═════ Listed records ═════

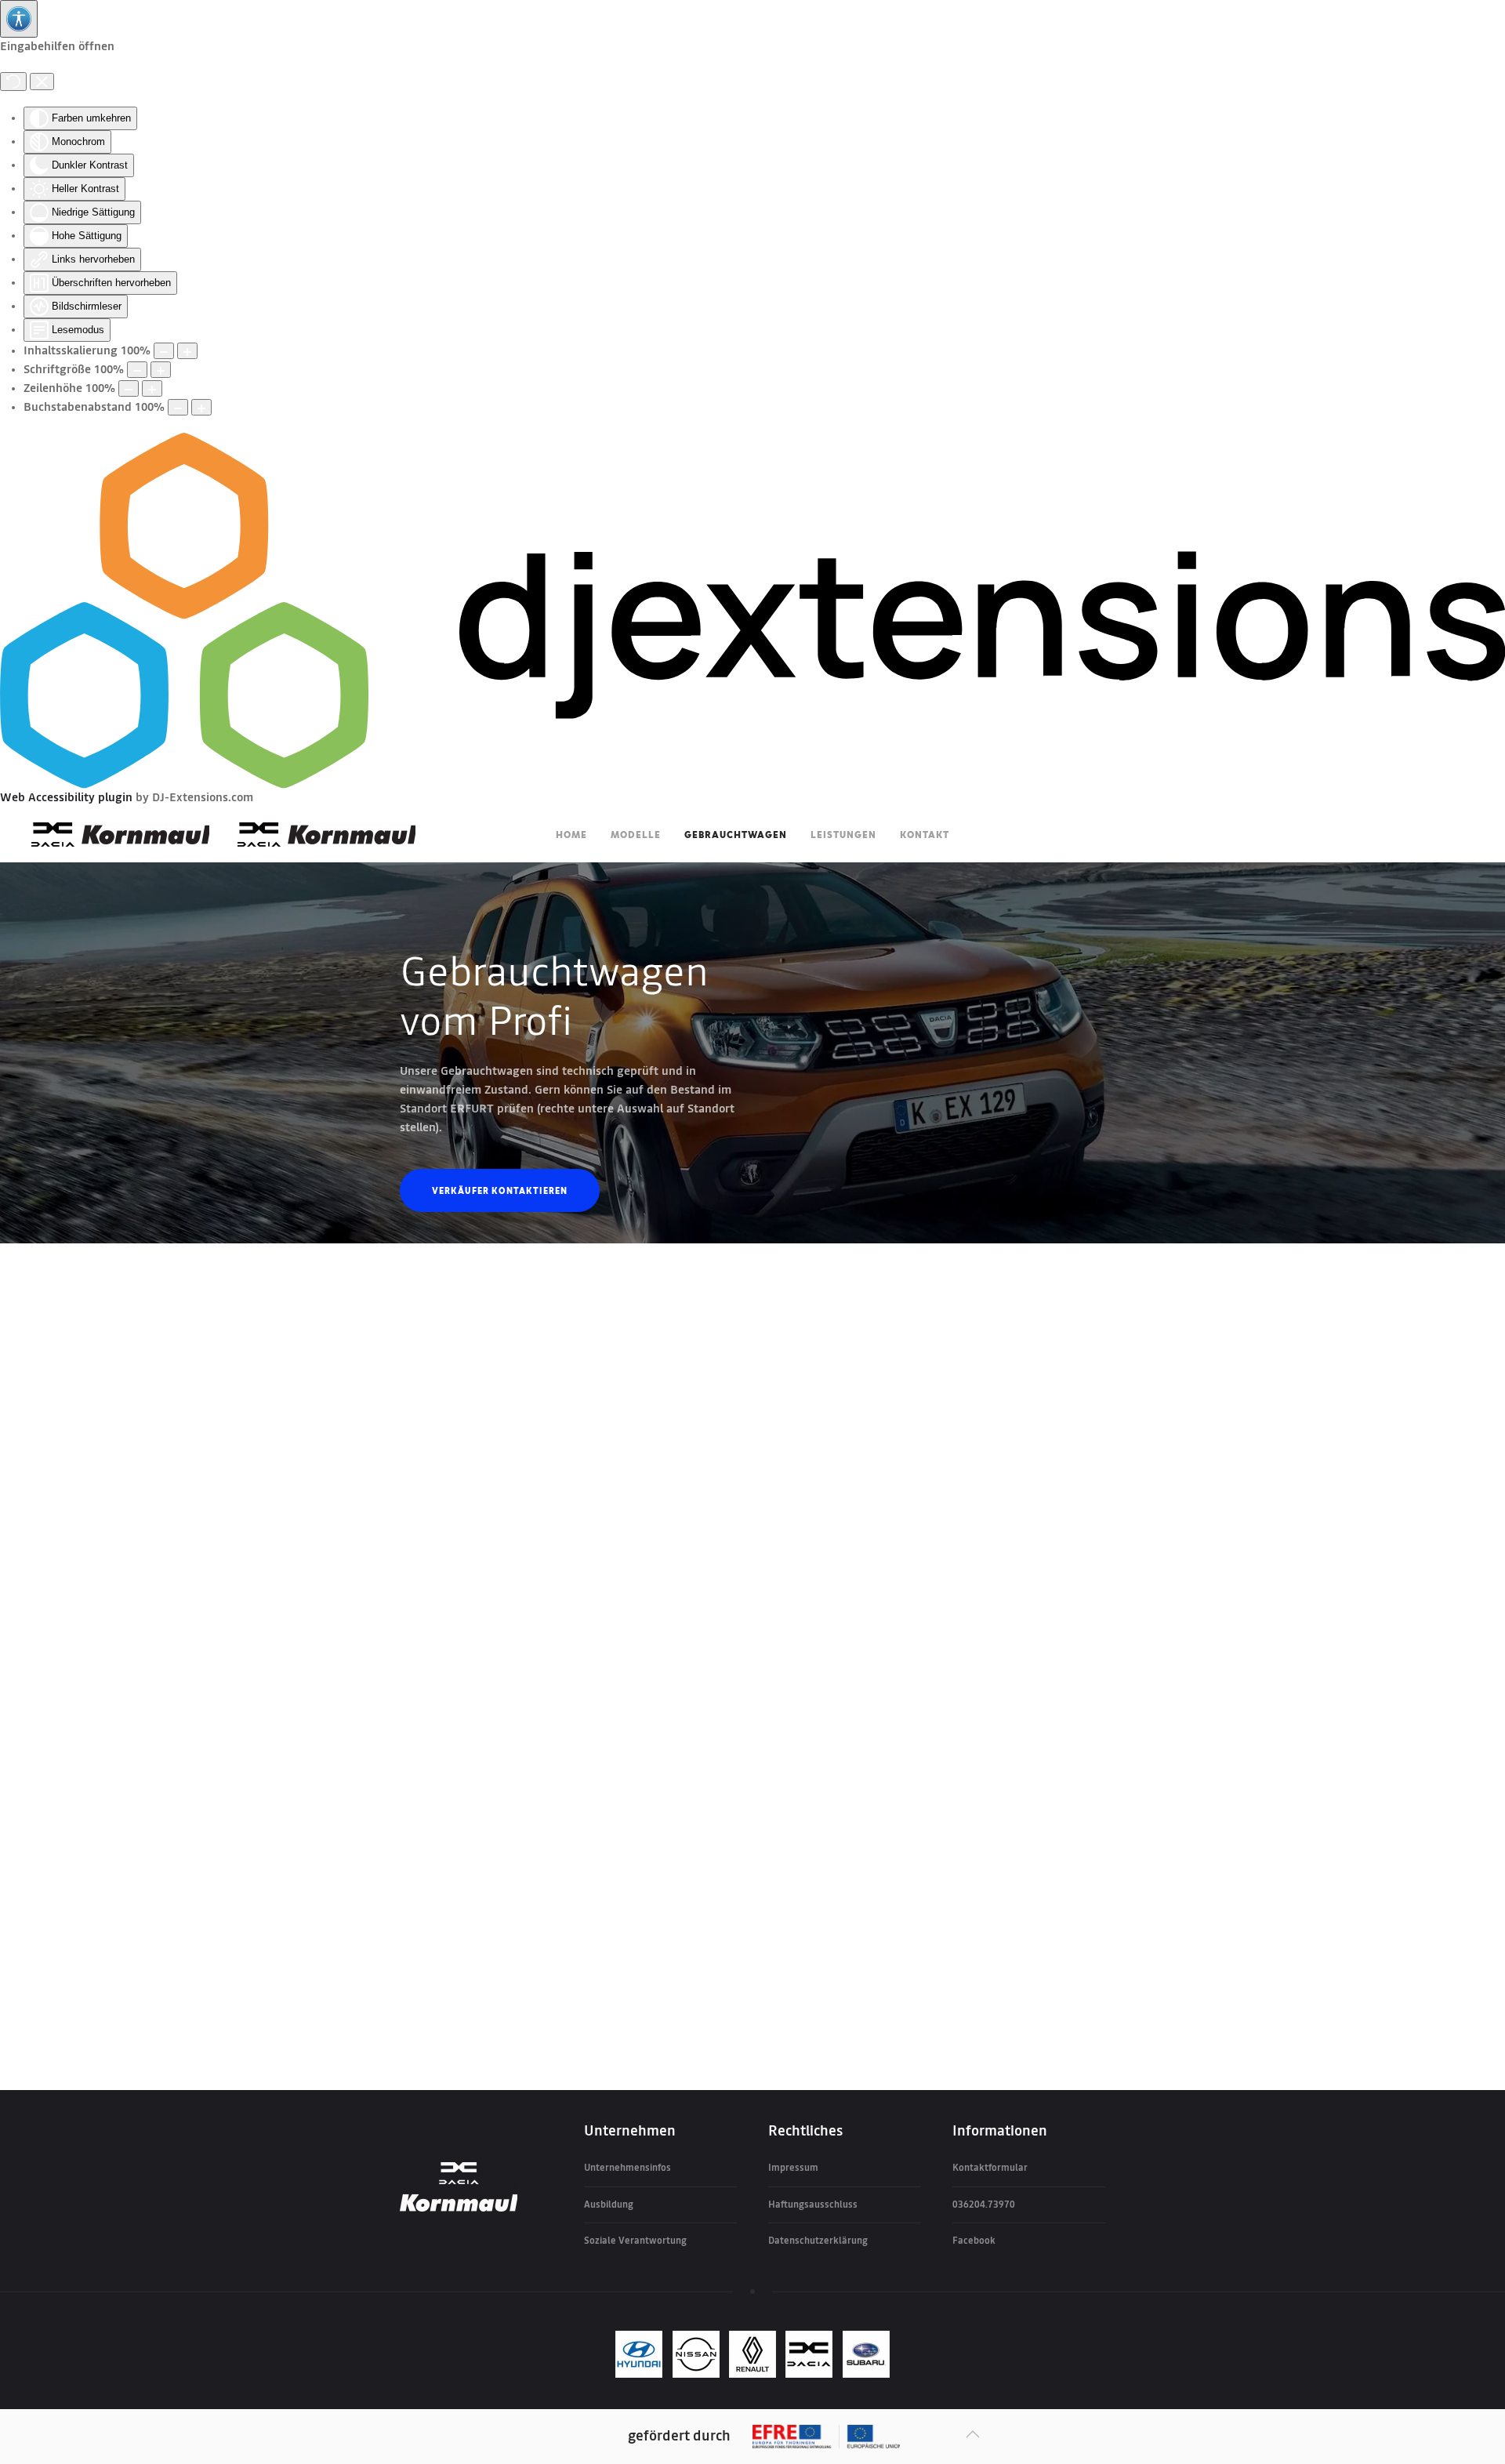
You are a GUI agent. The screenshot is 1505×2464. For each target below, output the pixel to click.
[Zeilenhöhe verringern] (128, 388)
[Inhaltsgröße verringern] (164, 351)
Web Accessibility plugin (66, 798)
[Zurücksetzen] (13, 81)
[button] (973, 2434)
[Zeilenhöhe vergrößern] (152, 388)
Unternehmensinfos (627, 2168)
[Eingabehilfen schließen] (42, 81)
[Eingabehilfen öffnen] (19, 19)
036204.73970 (983, 2205)
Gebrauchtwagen (735, 834)
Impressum (793, 2168)
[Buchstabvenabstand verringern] (178, 407)
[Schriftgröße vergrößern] (160, 369)
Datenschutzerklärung (818, 2241)
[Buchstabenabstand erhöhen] (201, 407)
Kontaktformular (990, 2168)
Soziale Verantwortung (635, 2241)
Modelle (636, 834)
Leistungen (843, 834)
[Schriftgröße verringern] (137, 369)
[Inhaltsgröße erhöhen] (187, 351)
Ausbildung (608, 2205)
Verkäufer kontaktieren (500, 1190)
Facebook (973, 2241)
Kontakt (924, 834)
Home (571, 834)
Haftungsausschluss (813, 2205)
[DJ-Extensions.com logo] (752, 610)
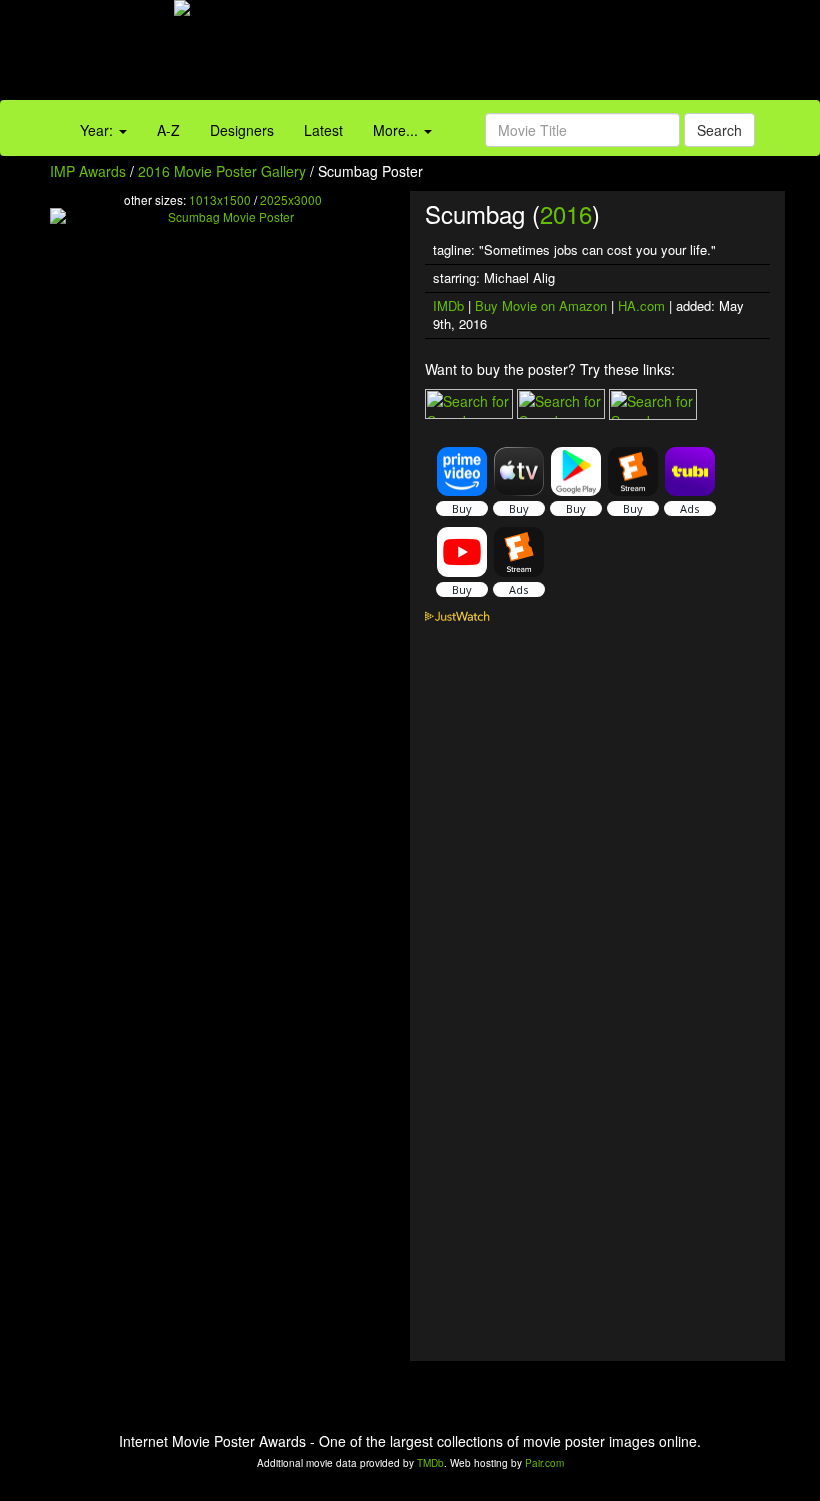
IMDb (448, 305)
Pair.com (544, 1463)
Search (719, 130)
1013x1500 (220, 199)
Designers (242, 130)
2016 (566, 213)
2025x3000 (291, 199)
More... (397, 130)
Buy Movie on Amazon (541, 305)
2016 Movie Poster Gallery (222, 171)
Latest (323, 130)
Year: (98, 130)
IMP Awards (88, 171)
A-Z (168, 130)
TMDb (430, 1463)
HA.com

═════

▶ What is expected: Copy the records above from the first line through the line containing "Unternehmensinfos (627, 2168)", both included, and leave out any pictures.

▶ Written reply:
You are a GUI agent. The screenshot is 1505×2464. For each target below, output the pixel to click.
[Zeilenhöhe verringern] (128, 388)
[Inhaltsgröße verringern] (164, 351)
Web Accessibility plugin (66, 798)
[Zurücksetzen] (13, 81)
[button] (973, 2434)
[Zeilenhöhe vergrößern] (152, 388)
Unternehmensinfos (627, 2168)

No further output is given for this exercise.